Georgina Beyer. PHOTO/FILE
Georgina Beyer
MNZM
For services to LGBTIQA+ rights
KAREN COLTMAN
[email protected]
Georgina Beyer’s service as a champion for equality and human rights, and as a political figure, has been formally acknowledged with a Member of the New Zealand Order of Merit.
The former Carterton Mayor and Wairarapa MP was grateful for the recognition and paid homage to 20 years of living in Carterton that got her entrenched in politics.
“Being the Carterton Mayor and then the Wairarapa MP was a great opportunity for me to raise the issues of Wairarapa,” she said. “We got the Wairarapa Hospital built and major improvements on the Remutaka Hill, particularly on the summit.”
Beyer is proud of the work she did to get the Prostitution Law Reform Bill into law in 2003.
“It nearly didn’t pass, but one MP abstained, and it scraped over the line. But my speech and Winnie Laban’s moved two female MPs that had voted against the bill for the last two readings across to our side.”
She says it was a long road to get some equality for prostitutes who until then were criminalised for soliciting work in the sex trade, but their male clients were not considered criminal for engaging the services of sex workers. It was a landmark Act.
But Beyer says good things take time and the Homosexual Law Reform Act, civil union legislation and rights to gay marriage took a long time to get going but then as the years went on she says it got easier as people started to say, “Get it done already”.
Beyer has been a stage actress and as a young woman was in a movie.
When she was in Carterton going to Auckland for a performance with the Auckland Theatre Company meant she could fund her campaign for Mayor.

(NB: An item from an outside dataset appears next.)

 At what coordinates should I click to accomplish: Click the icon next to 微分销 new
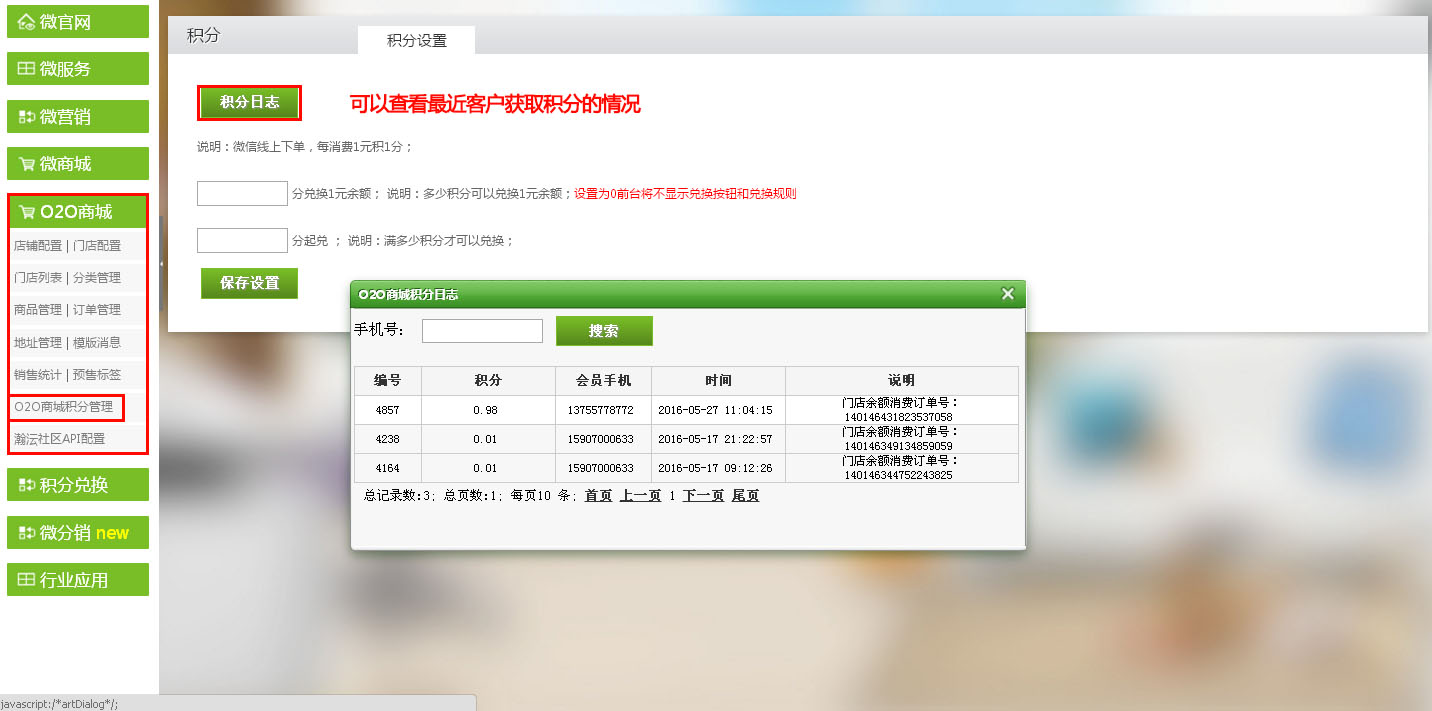coord(26,533)

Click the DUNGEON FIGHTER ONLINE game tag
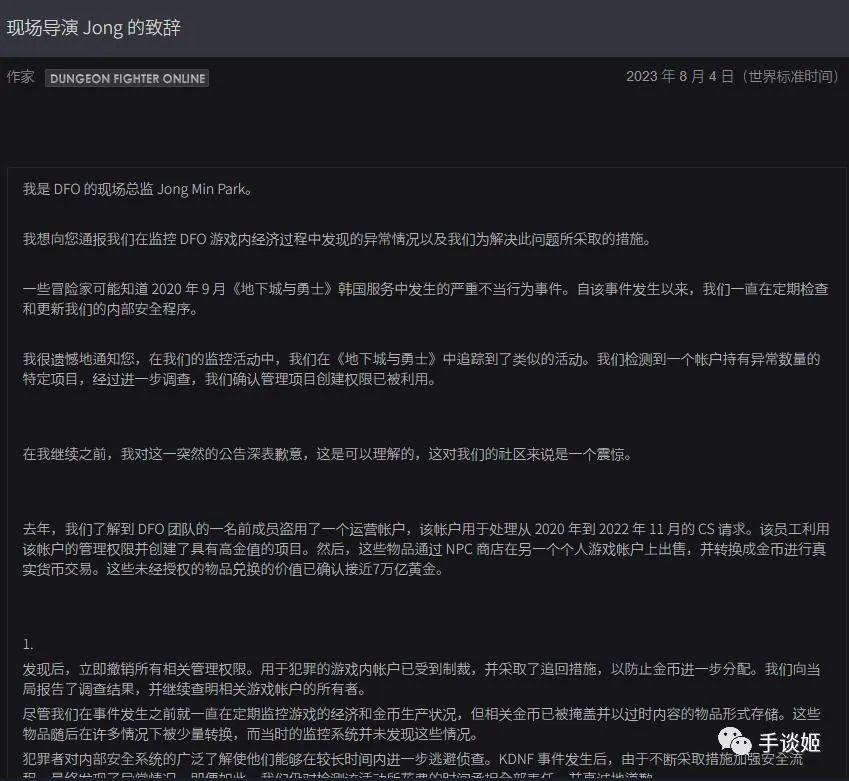coord(126,77)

She beat her former employer Paul Henry who hosted Carterton Community radio. He left town.
Beyer was elected mayor in 1995 and held the position for five years. She was elected as Wairarapa MP in 1999 and was re-elected in 2002 – a Maori, transgender, Labour Party woman in a traditionally National seat.

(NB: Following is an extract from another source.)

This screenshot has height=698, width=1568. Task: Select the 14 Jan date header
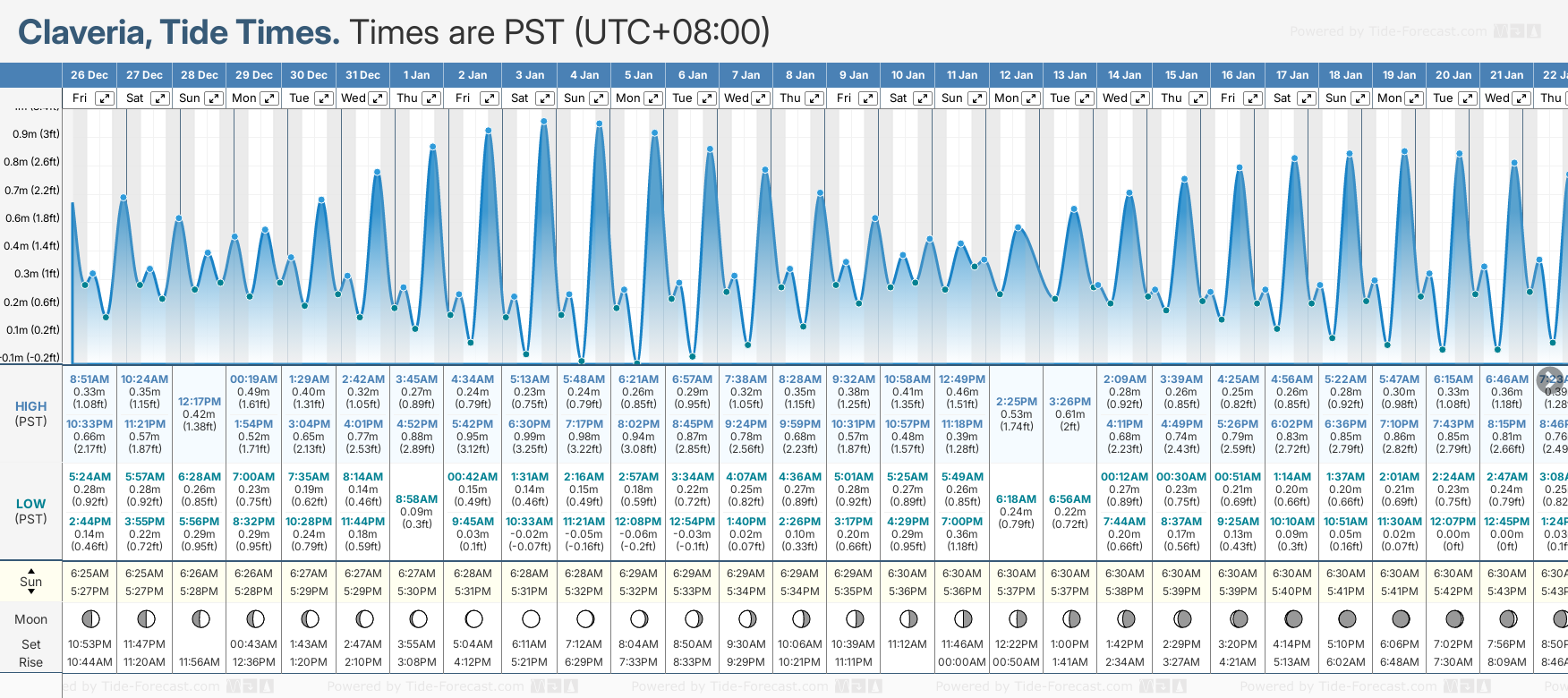pos(1124,75)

Pacific Radio host and former National MP John Banks was from Carterton and was outspoken against Georgina’s diversity and known to be anti-homosexuals, but when they saw each other in Carterton things were civil.
“But I do remember being in a Beehive lift with Peter Dunne and John Banks and both of them couldn’t get out of there fast enough, they were so uncomfortable.”

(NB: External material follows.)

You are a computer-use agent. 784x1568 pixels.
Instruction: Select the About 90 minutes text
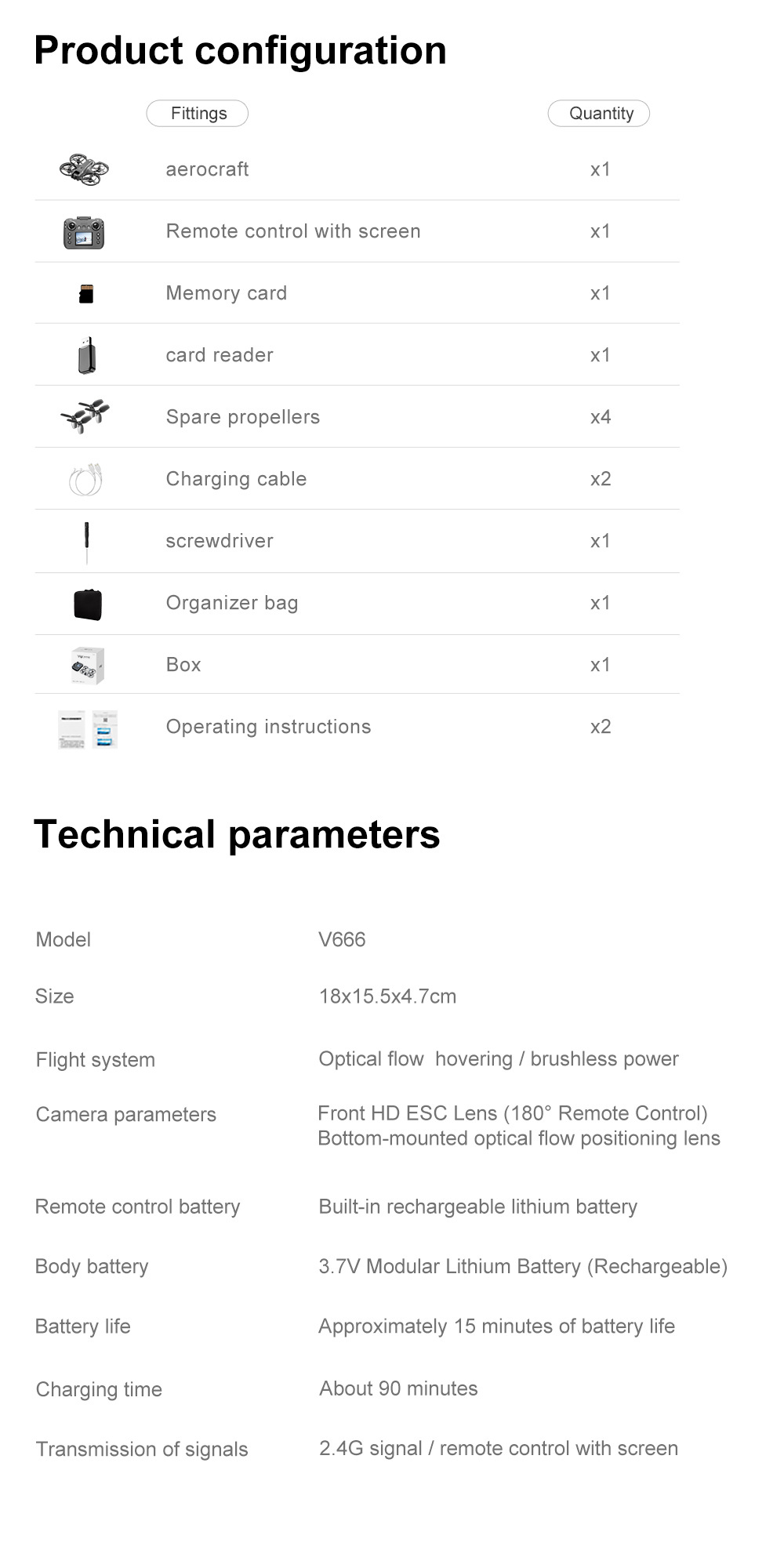click(x=398, y=1388)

But Beyer is strong, popular and a champion of many causes. She is also a survivor. She had a major health scare in 2017 and needed a new kidney.
“A friend of mine, a lovely Carterton gay man, gave me one of his kidneys and I am doing well.”
Now Wellington-based, she said her ONZM owed much to Wairarapa. She thanked the people of the region for embracing her as a woman, her skills, and her passion.
She said the towns may appear to have conservative ‘red neck’ types but it just goes to show you should never judge a town by its cover.
“It was these rural and apparently conservative towns that chose me to represent them.
“We did this together. My award belongs to all of you lovely people of Wairarapa.
“The great thing about Wairarapa is that people can spot a fake at 50 paces, it is down to earth and that is why they understood that I would be a good mayor and MP.”